Toy trains were revolutionized when Märklin, a German firm which specialized in doll house accessories, sought to make an equal toy for boys where a constant revenue stream could be ensured by purchasing add-on accessories for decades after the initial purchase. Along with boxed sets comprising a train and track, Märklin offered extra track, rolling stock, and buildings sold separately, creating the predecessor to the modern model train layout featuring buildings and scenery in addition to a working train.
Electric trains adopted, with the first appearing in 1897, made by the U.S. firm Carlisle & Finch. As residential use of electricity became more prevalent from the early 20th century, electrical trains gained popularity and as time moved on, these electric trains grew in sophistication, gaining lighting, the ability to change management, to emit a whistling noise, to smoke, to couple and uncouple cars and even load and unload cargo. Toy trains by the first half of the 20th century were often made of lithographed tin; afterwards trains were frequently made mainly of plastic.
Pull toys and wind-up trains were marketed by kids, while electrical trains were marketed towards teens, especially teenaged boys. It was during the 1950s that the modern emphasis on realism in model railroading began to catch on. Consumer interest in trains as toys waned in the late 1950s, but has undergone resurgence since the late 1990s due in large part to the popularity of Thomas the Tank Engine.

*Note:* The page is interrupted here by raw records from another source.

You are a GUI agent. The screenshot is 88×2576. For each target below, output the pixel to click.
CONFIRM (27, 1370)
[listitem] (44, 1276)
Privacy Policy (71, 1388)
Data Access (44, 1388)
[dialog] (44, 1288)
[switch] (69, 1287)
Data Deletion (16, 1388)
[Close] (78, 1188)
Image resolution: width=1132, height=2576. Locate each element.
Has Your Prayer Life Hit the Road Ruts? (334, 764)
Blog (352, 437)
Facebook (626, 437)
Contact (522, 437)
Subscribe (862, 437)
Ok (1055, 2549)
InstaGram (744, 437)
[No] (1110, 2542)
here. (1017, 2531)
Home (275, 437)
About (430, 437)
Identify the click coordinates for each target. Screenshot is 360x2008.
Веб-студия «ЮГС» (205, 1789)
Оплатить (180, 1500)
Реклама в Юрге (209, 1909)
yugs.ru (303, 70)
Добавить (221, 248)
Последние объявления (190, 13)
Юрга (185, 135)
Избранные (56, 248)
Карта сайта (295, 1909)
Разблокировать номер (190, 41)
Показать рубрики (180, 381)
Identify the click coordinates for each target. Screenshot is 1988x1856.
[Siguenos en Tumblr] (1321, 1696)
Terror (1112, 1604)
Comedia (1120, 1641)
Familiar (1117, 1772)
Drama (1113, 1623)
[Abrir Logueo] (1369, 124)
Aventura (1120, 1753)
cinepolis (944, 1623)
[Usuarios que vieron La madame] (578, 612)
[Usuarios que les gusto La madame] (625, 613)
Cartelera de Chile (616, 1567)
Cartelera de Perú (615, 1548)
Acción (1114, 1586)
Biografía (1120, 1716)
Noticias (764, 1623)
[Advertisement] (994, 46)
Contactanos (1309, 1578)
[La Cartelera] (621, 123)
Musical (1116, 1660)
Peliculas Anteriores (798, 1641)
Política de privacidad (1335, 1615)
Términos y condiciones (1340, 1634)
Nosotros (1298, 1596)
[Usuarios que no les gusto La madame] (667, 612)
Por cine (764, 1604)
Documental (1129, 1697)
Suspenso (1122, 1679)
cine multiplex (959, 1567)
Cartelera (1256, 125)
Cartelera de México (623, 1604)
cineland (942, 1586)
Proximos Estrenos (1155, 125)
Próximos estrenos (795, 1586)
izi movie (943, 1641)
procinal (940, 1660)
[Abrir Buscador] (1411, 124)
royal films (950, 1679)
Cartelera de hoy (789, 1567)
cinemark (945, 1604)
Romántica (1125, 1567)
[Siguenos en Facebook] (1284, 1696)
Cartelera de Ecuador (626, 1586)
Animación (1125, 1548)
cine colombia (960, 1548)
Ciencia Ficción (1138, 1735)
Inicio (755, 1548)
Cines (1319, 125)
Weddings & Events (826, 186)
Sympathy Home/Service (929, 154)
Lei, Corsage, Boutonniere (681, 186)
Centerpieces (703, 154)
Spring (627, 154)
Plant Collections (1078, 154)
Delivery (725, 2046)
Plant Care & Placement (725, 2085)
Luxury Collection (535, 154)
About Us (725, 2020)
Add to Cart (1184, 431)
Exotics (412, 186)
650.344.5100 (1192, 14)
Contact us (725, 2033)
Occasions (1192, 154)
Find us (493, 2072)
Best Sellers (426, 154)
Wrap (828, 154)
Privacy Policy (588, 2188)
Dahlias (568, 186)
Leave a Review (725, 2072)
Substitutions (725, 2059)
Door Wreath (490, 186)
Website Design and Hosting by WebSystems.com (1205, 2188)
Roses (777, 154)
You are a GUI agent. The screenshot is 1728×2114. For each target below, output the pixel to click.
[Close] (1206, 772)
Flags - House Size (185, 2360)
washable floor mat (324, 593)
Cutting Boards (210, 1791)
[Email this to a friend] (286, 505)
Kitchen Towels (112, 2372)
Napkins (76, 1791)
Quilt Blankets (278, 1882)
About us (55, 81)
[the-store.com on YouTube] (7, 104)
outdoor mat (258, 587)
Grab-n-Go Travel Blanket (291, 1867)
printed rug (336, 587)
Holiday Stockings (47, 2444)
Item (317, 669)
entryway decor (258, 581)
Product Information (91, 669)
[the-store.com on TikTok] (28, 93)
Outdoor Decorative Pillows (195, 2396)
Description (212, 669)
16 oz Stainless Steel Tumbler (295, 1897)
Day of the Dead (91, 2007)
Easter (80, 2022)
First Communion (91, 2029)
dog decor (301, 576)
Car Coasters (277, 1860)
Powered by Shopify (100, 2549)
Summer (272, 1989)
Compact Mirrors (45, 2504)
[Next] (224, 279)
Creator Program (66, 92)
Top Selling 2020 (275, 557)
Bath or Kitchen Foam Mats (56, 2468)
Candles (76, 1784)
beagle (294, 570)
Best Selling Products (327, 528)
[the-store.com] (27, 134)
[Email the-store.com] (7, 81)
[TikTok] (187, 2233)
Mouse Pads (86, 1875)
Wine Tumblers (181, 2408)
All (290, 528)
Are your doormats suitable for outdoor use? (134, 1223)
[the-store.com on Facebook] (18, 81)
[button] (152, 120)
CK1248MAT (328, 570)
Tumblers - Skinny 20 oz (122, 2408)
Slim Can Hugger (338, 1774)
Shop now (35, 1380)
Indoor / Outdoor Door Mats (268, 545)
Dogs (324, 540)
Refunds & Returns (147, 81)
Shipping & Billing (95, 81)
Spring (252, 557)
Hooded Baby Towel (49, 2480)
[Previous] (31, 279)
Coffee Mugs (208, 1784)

Today, S gauge and O gauge railroads continue to be considered toy trains even by their own adherents and are often accessorized with semi-scale model buildings by Plasticville or even K-Line (who owns the rights to the Plasticville-like buildings created by Marx from the 1950s into the 1970s). However, due to their high price, one is more likely to find an HO scale or N scale train set in a toy shop than a O scale collection.
Many modern electric toy trains contain sophisticated electronic equipment that exude digitized sound effects and allow the operator to safely and easily run multiple remote controller trains on a single loop of course. In recent decades, many toy rail operators will operate a train using a TV camera in the front of the engine and hooked up to a screen, such as computer monitor. This will show an image, like that of a real (smaller size) railroad.